O passo mais importante para o início de uma relação possível com a doença é a identificação de traços que possam indicar alterações de humor que acarretem algum tipo de prejuízo à vida. Ao observar que alguém próximo de nós, seja um familiar ou amigo, passou a apresentar um comportamento alterado de agitação excessiva ou letargia, irritabilidade ou prostração, isolamento ou necessidade constante de estar em atividades sociais, atitudes incoerentes à personalidade original, ganho ou perda de peso considerável, dificuldades para dormir ou sono excessivo, alteração na capacidade de concentração ou memória, uma luz de alerta deve ser acionada e devemos buscar uma avaliação médica e psicológica capazes de identificar se o que está ocorrendo é apenas uma fase, ou sintomas de transtorno emocional que precisa de tratamento e acompanhamento profissional.

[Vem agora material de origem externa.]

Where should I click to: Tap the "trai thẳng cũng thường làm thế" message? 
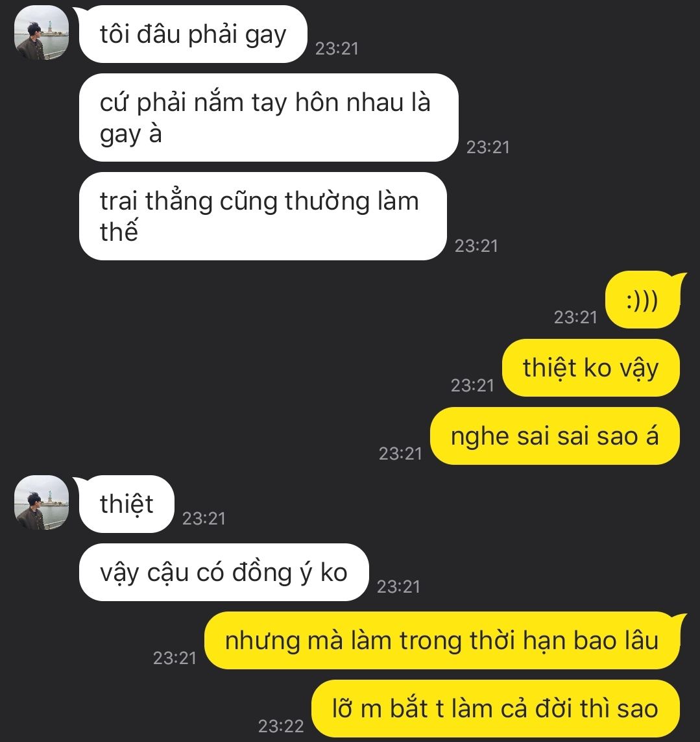[x=263, y=216]
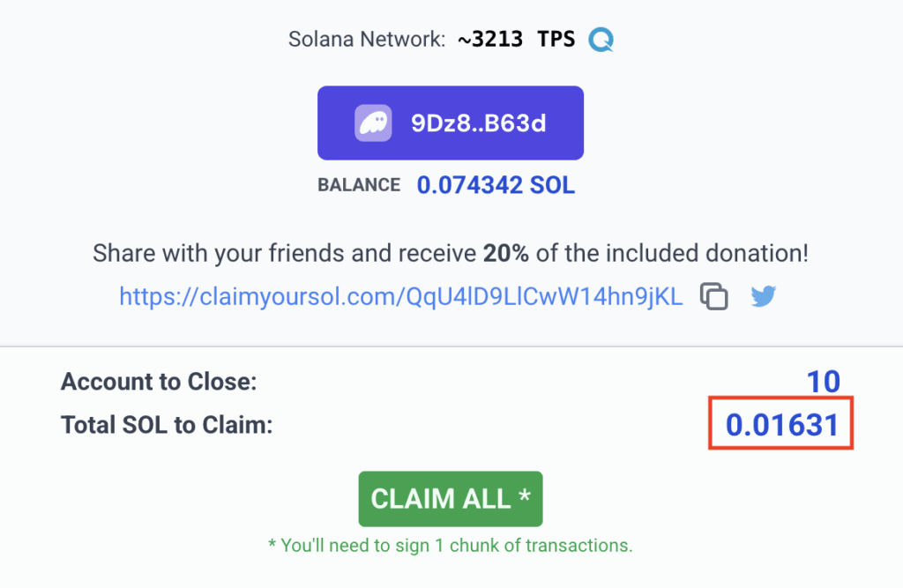Click the ~3213 network speed number
Screen dimensions: 903x588
pos(491,40)
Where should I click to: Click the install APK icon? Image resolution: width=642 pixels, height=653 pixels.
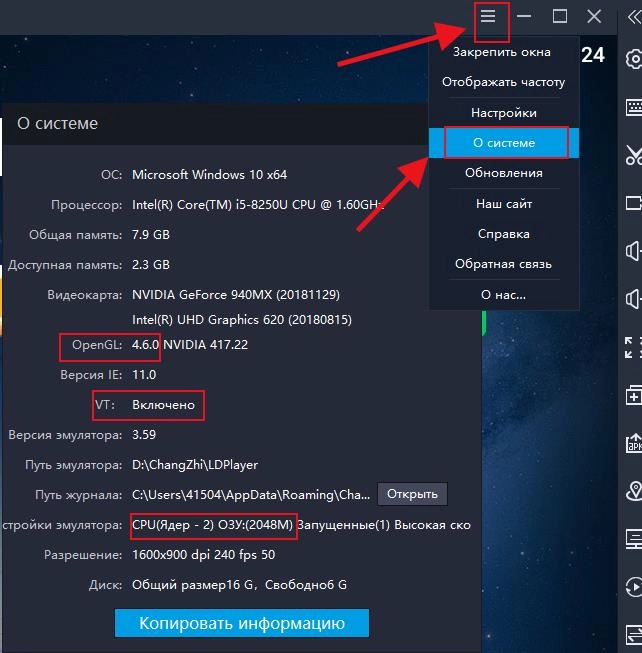click(x=633, y=443)
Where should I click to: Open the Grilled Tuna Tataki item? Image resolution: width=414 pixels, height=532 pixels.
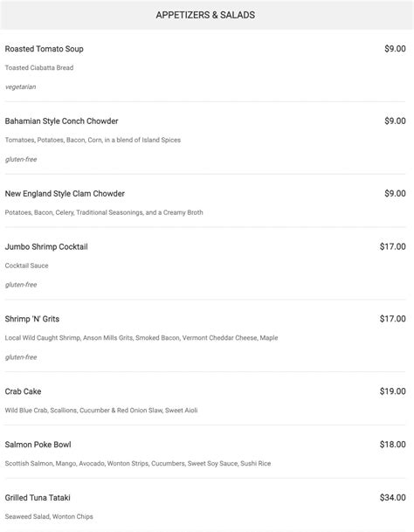coord(38,498)
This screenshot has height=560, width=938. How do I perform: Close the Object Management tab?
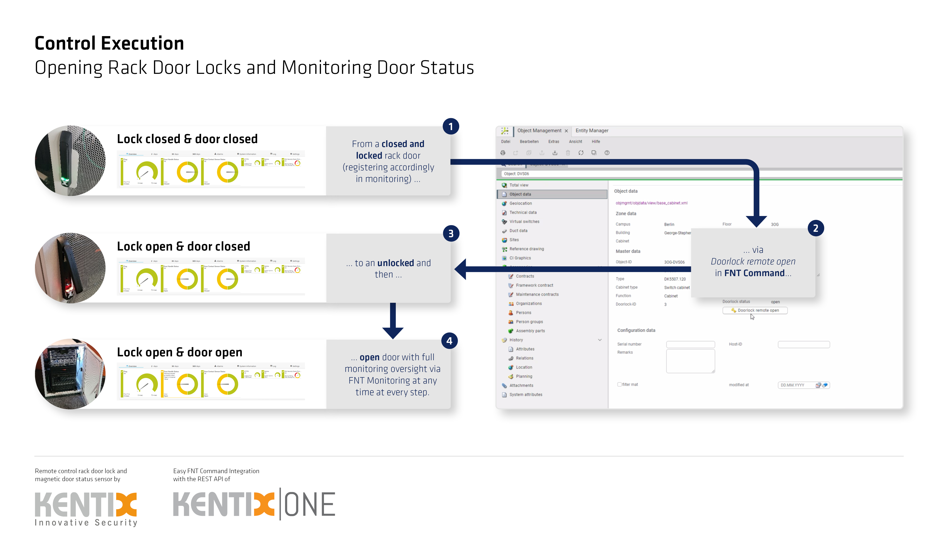(566, 131)
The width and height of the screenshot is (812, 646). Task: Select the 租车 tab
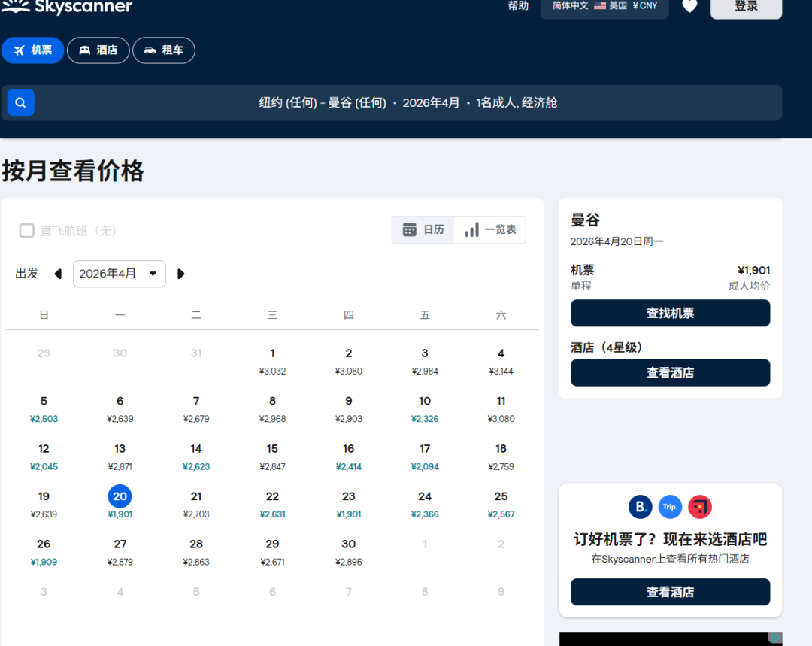[164, 50]
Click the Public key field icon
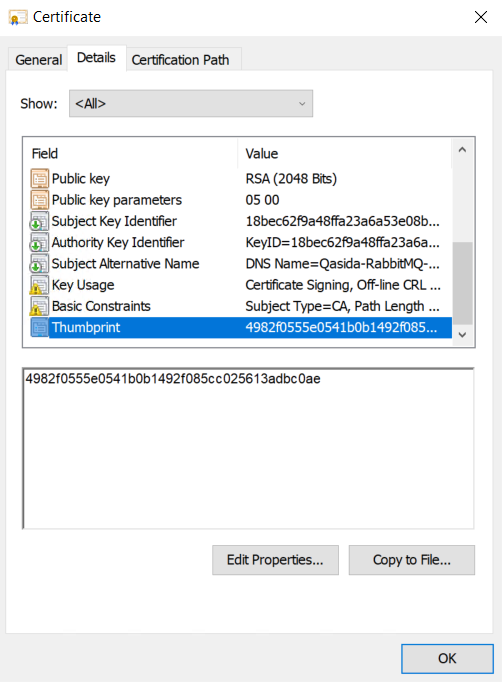Screen dimensions: 502x682 39,178
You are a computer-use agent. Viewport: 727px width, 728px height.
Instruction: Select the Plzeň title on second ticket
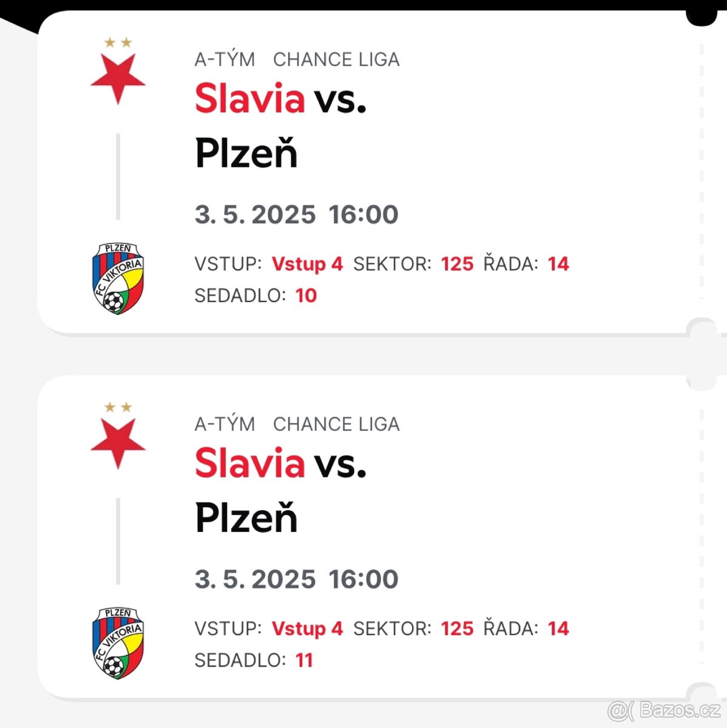point(246,518)
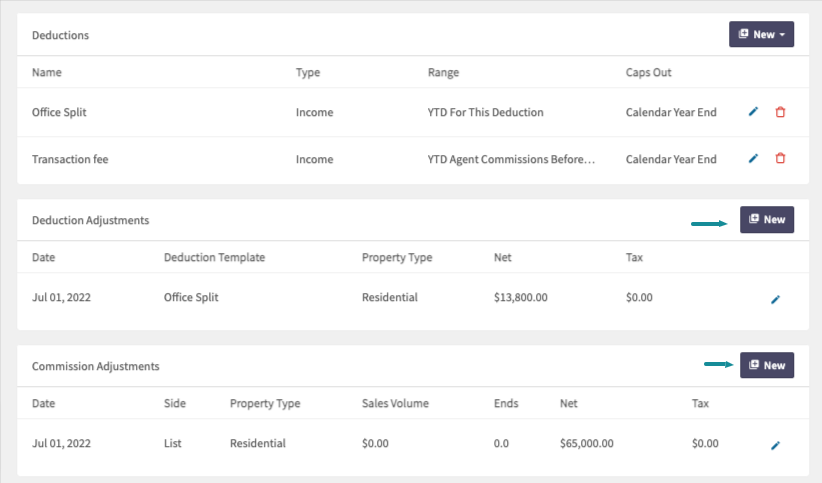Viewport: 822px width, 483px height.
Task: Click the caret arrow on Deductions New button
Action: (x=782, y=35)
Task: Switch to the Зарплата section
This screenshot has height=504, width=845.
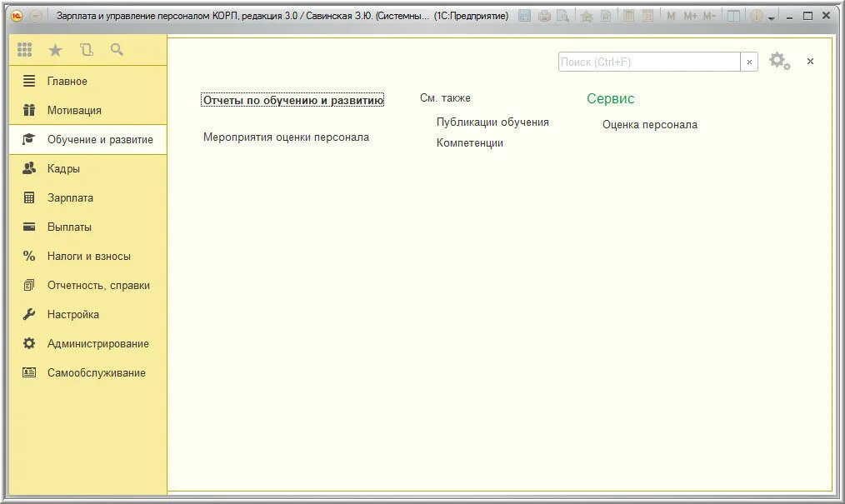Action: pyautogui.click(x=69, y=197)
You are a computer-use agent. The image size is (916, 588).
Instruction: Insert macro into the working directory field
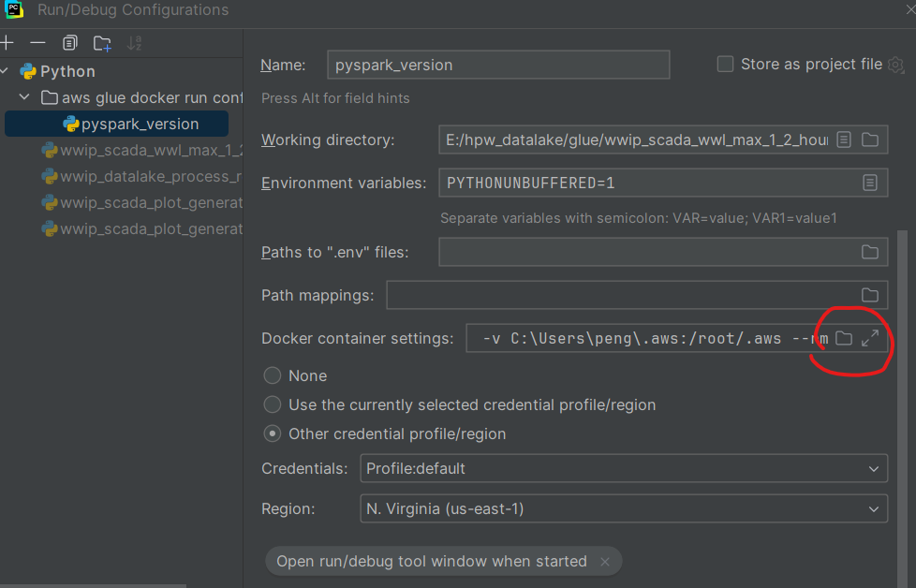(842, 139)
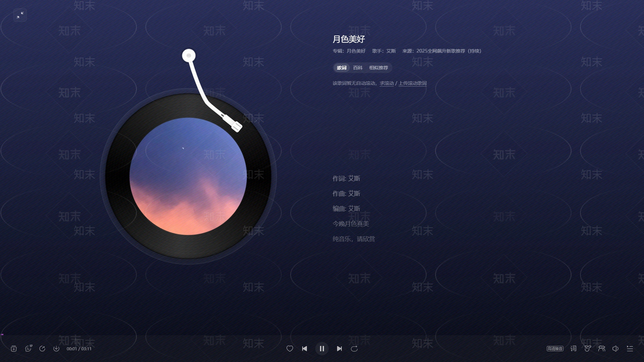Open the volume control
Viewport: 644px width, 362px height.
[615, 349]
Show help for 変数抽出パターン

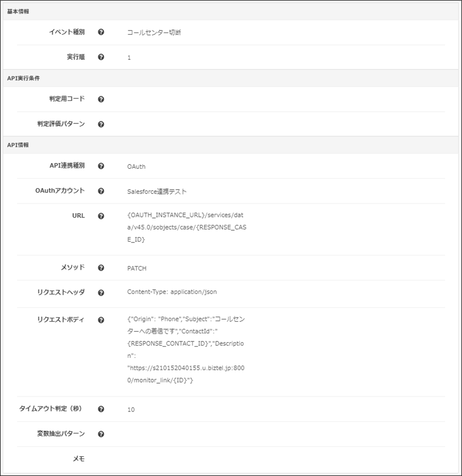click(101, 434)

O fato é que precisamos parar de tratar as doenças psíquicas como se fossem “coisas da nossa cabeça”, como se pudéssemos controlá-las ou ficarmos imunes a elas com um pouco mais de esforço ou boa vontade. Ninguém diz a uma pessoa com Câncer que ela deveria fazer um esforço para diminuir a gravidade da doença, ou que ela deveria distrair-se e procurar ocupar a mente para curar-se. Mas, no caso de doenças como a Depressão, parece que todo mundo é especialista e acredita que é coisa de gente que não tem o que fazer. Não é! Procuremos tratar com humanidade aqueles que sofrem com esses males invisíveis aos olhos alheios, mas absolutamente reais e devastadores às vidas de quem os carrega no peito, na cabeça e na alma.